As ridesharing companies grew, local municipalities rushed their attempts to pass legislation. This caused problems because the laws were inconsistent from municipality to municipality. Not only did this cause confusion for drivers, but it also created problems if drivers drove from one municipality to another, or drove in a municipality that they weren’t registered in.

St. Petersburg Senator Jeff Brandes introduce legislation in January that sought to solve these problems. He said at the time, “This is something that Florida businesses demand, tourists expect, and our residents deserve. It is time to end the patchwork of regulations across the state that stand in the way of transportation innovation and adopt a uniform, common sense law focused on safety and access to the new technology.”

In May, Florida passed HB221, otherwise known as the “Uber/Lyft Bill.” This law was the state’s first attempt at passing regulations for ridesharing companies. Regulations within the bill included driver background checks and insurance coverage requirements. The law provided uniform regulations for the entire state of Florida, thereby eliminating the patchwork of local laws that had previously existed. The law also called for operations audits to be provided to the state every other year, and for the ridesharing services to provide information on digital networks to law enforcement agencies. At the time the law was passed, ridesharing services were offered in 35 Florida cities.

After signing the bill into law, Governor Rick Scott said, “I’m proud to sign this legislation today to make it easier for ridesharing companies to thrive in Florida and help ensure the safety of our families. Florida is one of the most business-friendly states in the nation because of our efforts to reduce burdensome regulations and encourage innovation and job creation across all industries, including transportation.
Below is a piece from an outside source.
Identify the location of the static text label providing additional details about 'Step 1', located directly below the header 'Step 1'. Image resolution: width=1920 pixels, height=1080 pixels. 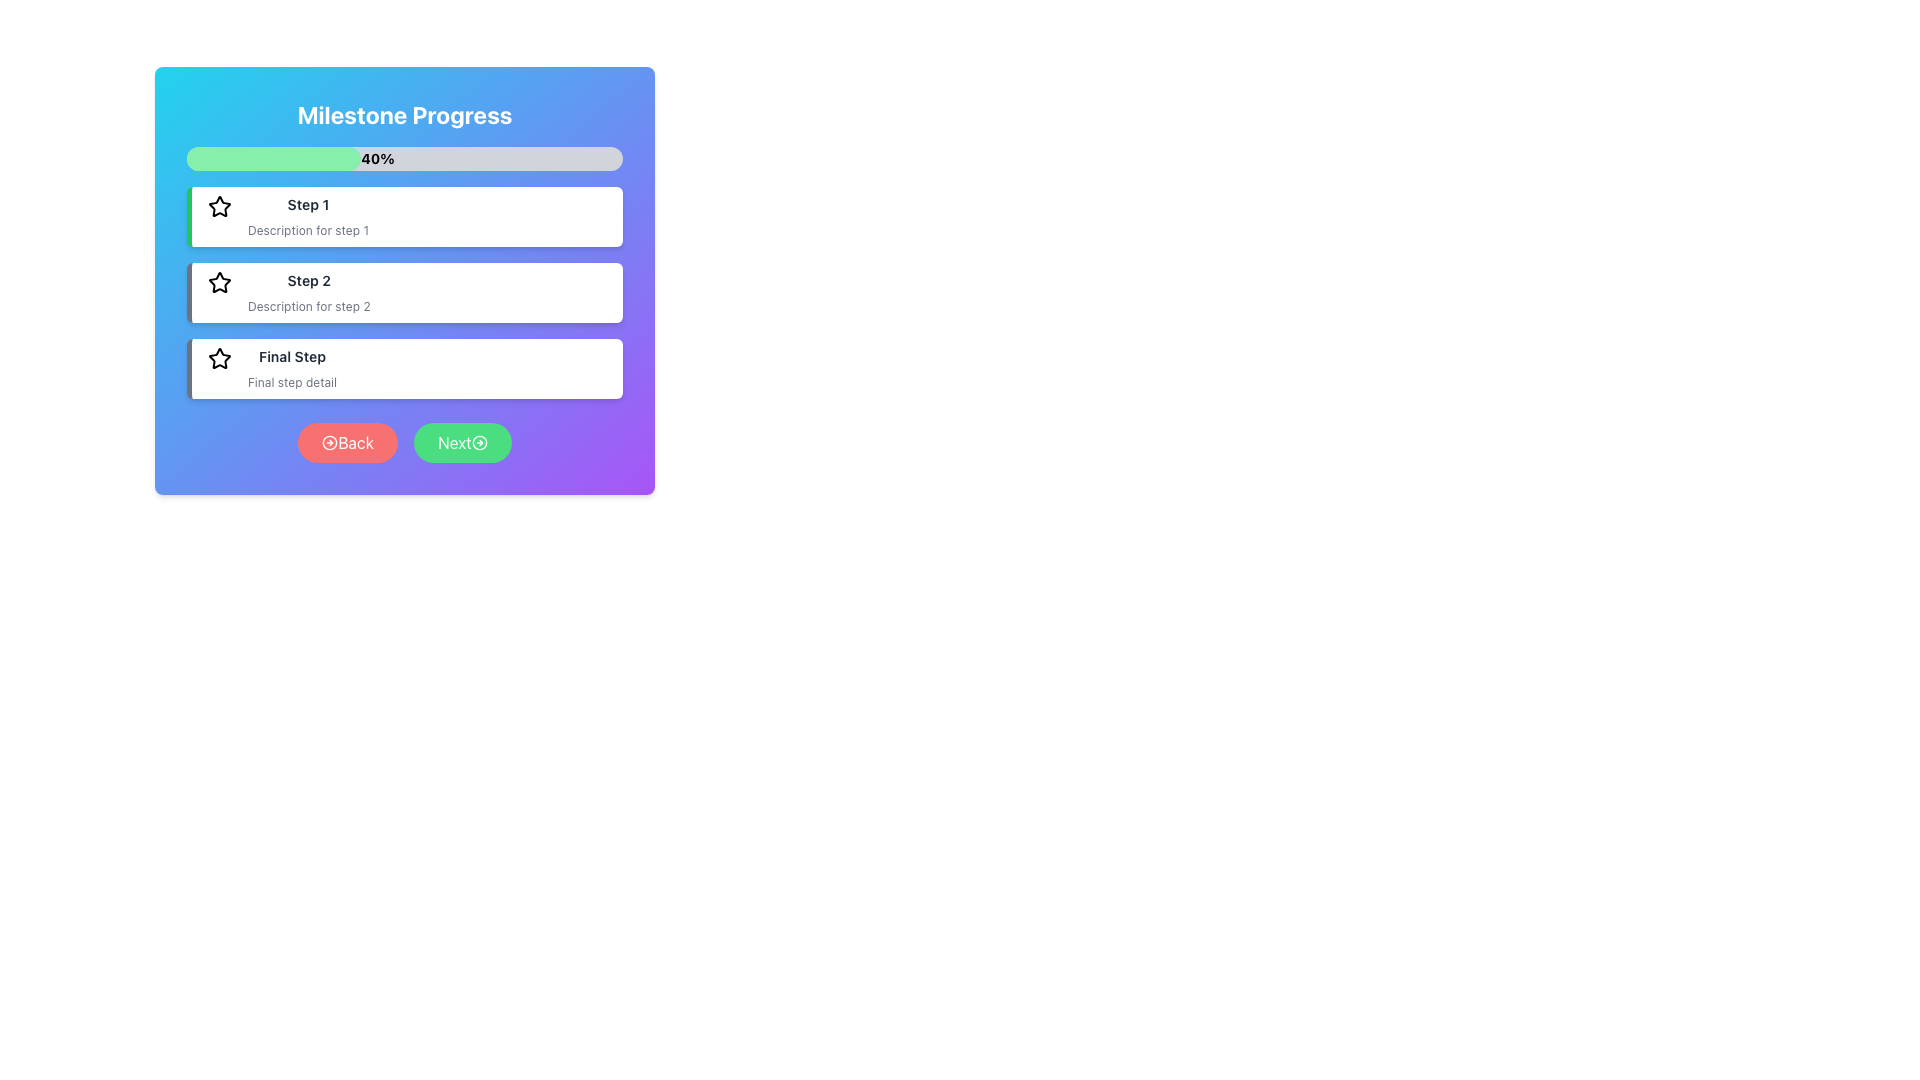
(307, 230).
I look forward to seeing the continued growth of ridesharing companies in our state.”

How The Law Impacts Ridesharing Companies



Perhaps the biggest component of the law was the insurance requirements. The law mandated that ridesharing companies

• Carry $100,000 of insurance for bodily injury or death in situations where a driver is logged into the app but has not secured a passenger
• Carry $25,000 of insurance for property damage in situations where a driver is logged into the app but has not secured a passenger
• Carry $1,000,000 of insurance for accidents that occur while a passenger is in the car

Ridesharing companies were in support of the law. Both Uber and Lyft were already abiding by many of the policies that were enacted in the law. But, they appreciated having legal precedent established across the state. Uber’s general manager for Florida operations, Kasra Moshkani, said, “We’re really excited to see what has been worked on for the last couple of years finally come to fruition. We now have one set of regulations that are consistent and clear across the state.”

Why Will The Bill Cause Coverage Disputes?



The law mandates that the coverage requirements are the primary coverage requirements. These requirements are not reflective of a driver’s personal auto insurance record. If you recall, Florida is a no-fault state, which means all drivers must have personal injury protection to own and operate a vehicle.

The new law specifies that insurance companies may deny personal injury protection coverage to rideshare drivers. Insurance companies can deny this coverage if the driver is logged into their ridesharing app. This is because ridesharing companies’ mandatory coverage is enacted whenever a driver is logged into the app. Many personal injury coverage policies will refuse coverage if a policyholder is driving for a fee.

Unfortunately, the law’s statutory language is ambiguous and uncertain. It will be interesting to see how the courts establish precedence over the coming months as more coverage disputes emerge. In the meantime, insurers will have to determine if their policy coverage, as currently written, needs to be changed as the result of the new statutory insurance requirements. Insurers may need to rewrite their contracts to help minimize exposure. If you think this affects you, your trusted lawyer can help decipher the language in your policy.